Challenges:
A - In the fiber monitoring text, what does a Phase-OTDR measure?
B - Reproduce the fiber monitoring text starting with "This is particularly" and going on through "to be monitored.".

Document excerpt:
□ □ □ □ □ □ □

Monitoring Optical Fibers Using a Das System with Weather Suppression

This application is a continuation application of application Ser. No. 17/966,122 filed Oct. 14, 2022.

This invention relates to a method of or algorithm for analyzing a monitoring signal from optical fibers in an optical cable to detect intrusion attempts and other nefarious or intentional disturbances while reducing the incidence of false and nuisance alarms which can be caused by weather events and/or other spurious noise.

This is particularly applicable to perimeter security such as at a fence where an optical fiber extends along at least part of the fence and generates changes in a monitor signal transmitted along the fiber in response to any disturbance of the fiber such as movement or vibration caused by an intrusion attempt such as climbing, lifting or cutting. However the method herein can be used in relation to the monitoring of other fibers which can be moved in response to other types of intrusion events. The term disturbance is used herein as this includes both movement and vibration as the difference between these is subtle. The point is that the intention is to detect any disturbance of the fiber which is indicative of an event to be monitored.

The method is particularly applicable to monitoring systems which operate by introducing a monitoring optical signal into the optical fiber, receiving optical signals from the optical fiber which are modified by events which affect the optical fiber wherein the optical signals are into a plurality of streams, where each stream is associated with a specific respective portion of the optical fiber with the portions divided along the length of the optical fiber so that each stream is indicative of disturbances in the respective portion and wherein each stream comprises a series of data values indicative of the magnitude of the disturbances in the respective portion over time.

One example of a monitoring system of this type is known as Distributed Acoustic Sensing (DAS) where vibrations and displacements cause localized shifts in the path length of the optical fiber. This is detected by a high precision optical Time Domain Reflectometer (OTDR). This OTDR is often referred to as a Phase-OTDR or Φ-OTDR, and measures changes in the distance between points of Rayleigh backscatter.

In Rayleigh scatter based distributed fiber optic sensing, a coherent laser pulse is sent along an optic fiber, and scattering sites within the fiber cause the fiber to act as a distributed interferometer with a gauge length approximately equal to the pulse length. The intensity of the reflected light is measured as a function of time after transmission of the laser pulse. When the pulse has had time to travel the full length of the fiber and back, the next laser pulse can be sent along the fiber. Changes in the reflected intensity of successive pulses from the same region of fiber are caused by changes in the optical path length of that section of fiber. This type of system is very sensitive to both strain and temperature variations of the fiber and measurements can be made almost simultaneously at all sections of the fiber.

□ □ □ □ □ □ □

Information provided:

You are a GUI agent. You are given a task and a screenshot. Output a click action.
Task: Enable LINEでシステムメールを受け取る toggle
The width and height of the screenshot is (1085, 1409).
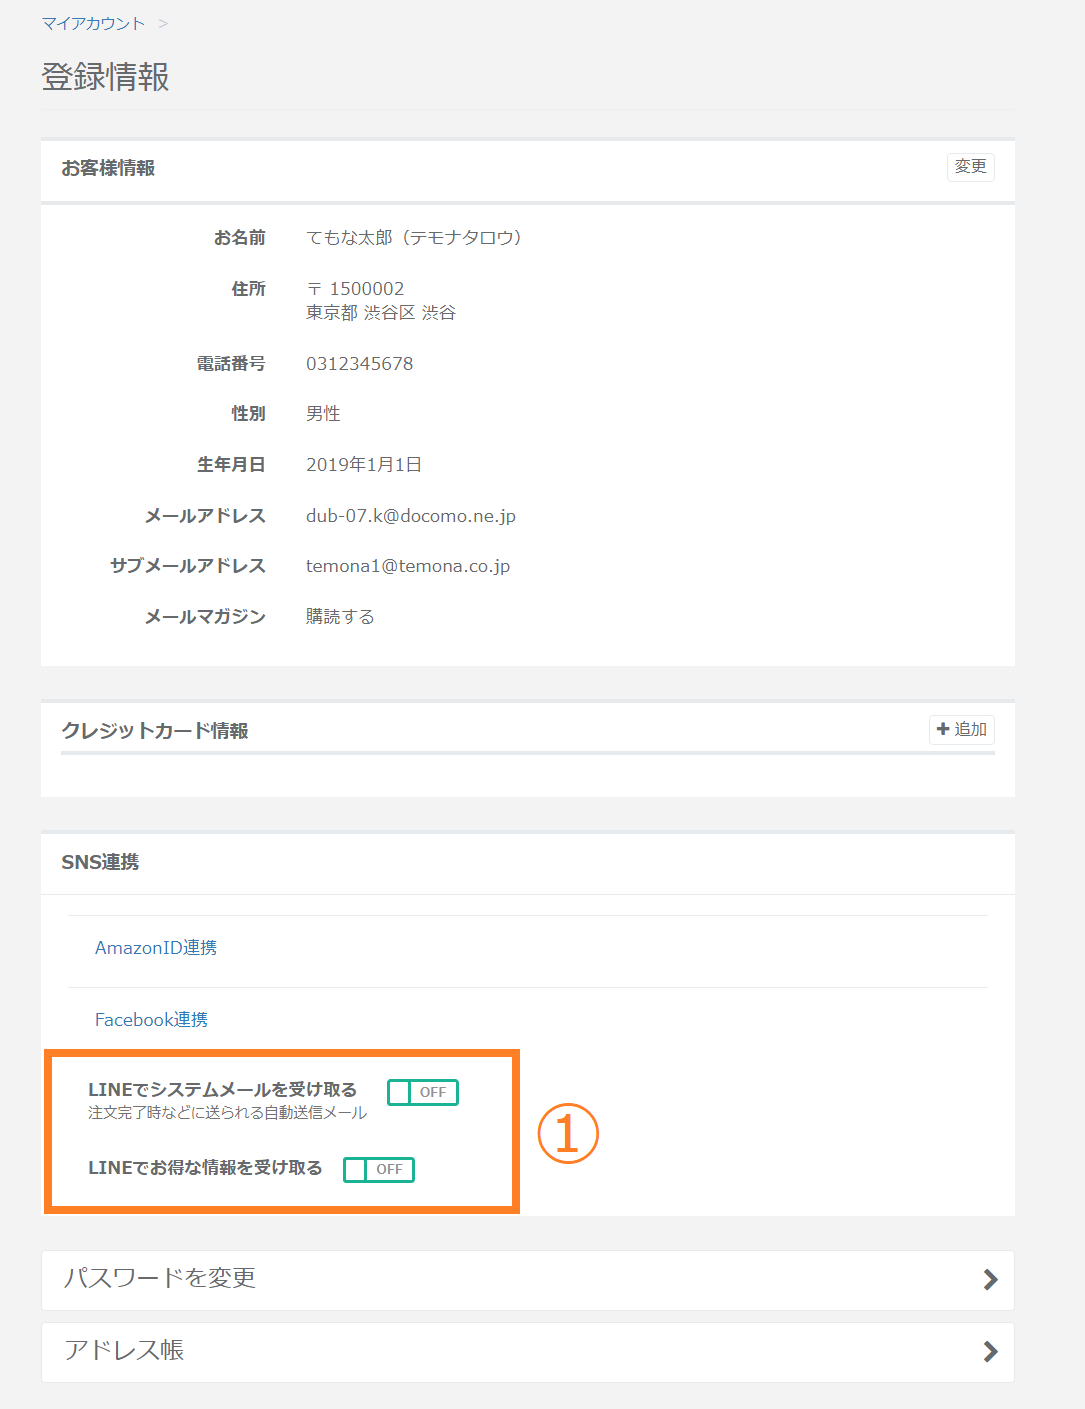[422, 1092]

□ □ □ □ □ □ □

Answers to the problems:
A - It measures changes in the distance between points of Rayleigh backscatter.

B -
This is particularly applicable to perimeter security such as at a fence where an optical fiber extends along at least part of the fence and generates changes in a monitor signal transmitted along the fiber in response to any disturbance of the fiber such as movement or vibration caused by an intrusion attempt such as climbing, lifting or cutting. However the method herein can be used in relation to the monitoring of other fibers which can be moved in response to other types of intrusion events. The term disturbance is used herein as this includes both movement and vibration as the difference between these is subtle. The point is that the intention is to detect any disturbance of the fiber which is indicative of an event to be monitored.